» **Your instructions**: Output all records exactly.

Records from a dataset
_ _ _ _ _ _ _

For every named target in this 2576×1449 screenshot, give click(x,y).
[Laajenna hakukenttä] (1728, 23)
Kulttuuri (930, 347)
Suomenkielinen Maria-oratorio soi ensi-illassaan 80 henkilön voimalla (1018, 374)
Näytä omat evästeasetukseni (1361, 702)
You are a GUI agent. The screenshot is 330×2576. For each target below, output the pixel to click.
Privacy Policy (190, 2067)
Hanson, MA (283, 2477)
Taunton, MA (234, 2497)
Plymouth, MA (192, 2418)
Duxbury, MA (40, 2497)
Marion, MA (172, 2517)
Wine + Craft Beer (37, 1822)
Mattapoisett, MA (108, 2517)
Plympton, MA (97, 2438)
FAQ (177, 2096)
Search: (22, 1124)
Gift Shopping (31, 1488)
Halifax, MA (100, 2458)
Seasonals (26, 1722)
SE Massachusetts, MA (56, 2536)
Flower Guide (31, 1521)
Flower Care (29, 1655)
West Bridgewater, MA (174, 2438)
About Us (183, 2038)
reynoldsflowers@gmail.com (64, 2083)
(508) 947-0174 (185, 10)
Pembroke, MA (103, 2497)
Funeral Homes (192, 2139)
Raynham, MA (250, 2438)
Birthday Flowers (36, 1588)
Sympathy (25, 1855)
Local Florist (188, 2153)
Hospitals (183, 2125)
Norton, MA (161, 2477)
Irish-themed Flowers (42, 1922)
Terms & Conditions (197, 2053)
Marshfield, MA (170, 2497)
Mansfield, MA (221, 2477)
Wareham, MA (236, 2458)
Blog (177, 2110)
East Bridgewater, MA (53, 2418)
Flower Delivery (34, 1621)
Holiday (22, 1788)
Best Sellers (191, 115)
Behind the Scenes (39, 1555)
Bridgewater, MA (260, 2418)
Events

_ _ _ _ _ _ _

» **Written answer**:
For every named target in this 2576×1449 screenshot, give click(x,y).
[Laajenna hakukenttä] (1728, 23)
Kulttuuri (930, 347)
Suomenkielinen Maria-oratorio soi ensi-illassaan 80 henkilön voimalla (1018, 374)
Näytä omat evästeasetukseni (1361, 702)
You are a GUI agent. The screenshot is 330×2576. For each target below, output the pixel to click.
Privacy Policy (190, 2067)
Hanson, MA (283, 2477)
Taunton, MA (234, 2497)
Plymouth, MA (192, 2418)
Duxbury, MA (40, 2497)
Marion, MA (172, 2517)
Wine + Craft Beer (37, 1822)
Mattapoisett, MA (108, 2517)
Plympton, MA (97, 2438)
FAQ (177, 2096)
Search: (22, 1124)
Gift Shopping (31, 1488)
Halifax, MA (100, 2458)
Seasonals (26, 1722)
SE Massachusetts, MA (56, 2536)
Flower Guide (31, 1521)
Flower Care (29, 1655)
West Bridgewater, MA (174, 2438)
About Us (183, 2038)
reynoldsflowers@gmail.com (64, 2083)
(508) 947-0174 (185, 10)
Pembroke, MA (103, 2497)
Funeral Homes (192, 2139)
Raynham, MA (250, 2438)
Birthday Flowers (36, 1588)
Sympathy (25, 1855)
Local Florist (188, 2153)
Hospitals (183, 2125)
Norton, MA (161, 2477)
Irish-themed Flowers (42, 1922)
Terms & Conditions (197, 2053)
Marshfield, MA (170, 2497)
Mansfield, MA (221, 2477)
Wareham, MA (236, 2458)
Blog (177, 2110)
East Bridgewater, MA (53, 2418)
Flower Delivery (34, 1621)
Holiday (22, 1788)
Best Sellers (191, 115)
Behind the Scenes (39, 1555)
Bridgewater, MA (260, 2418)
Events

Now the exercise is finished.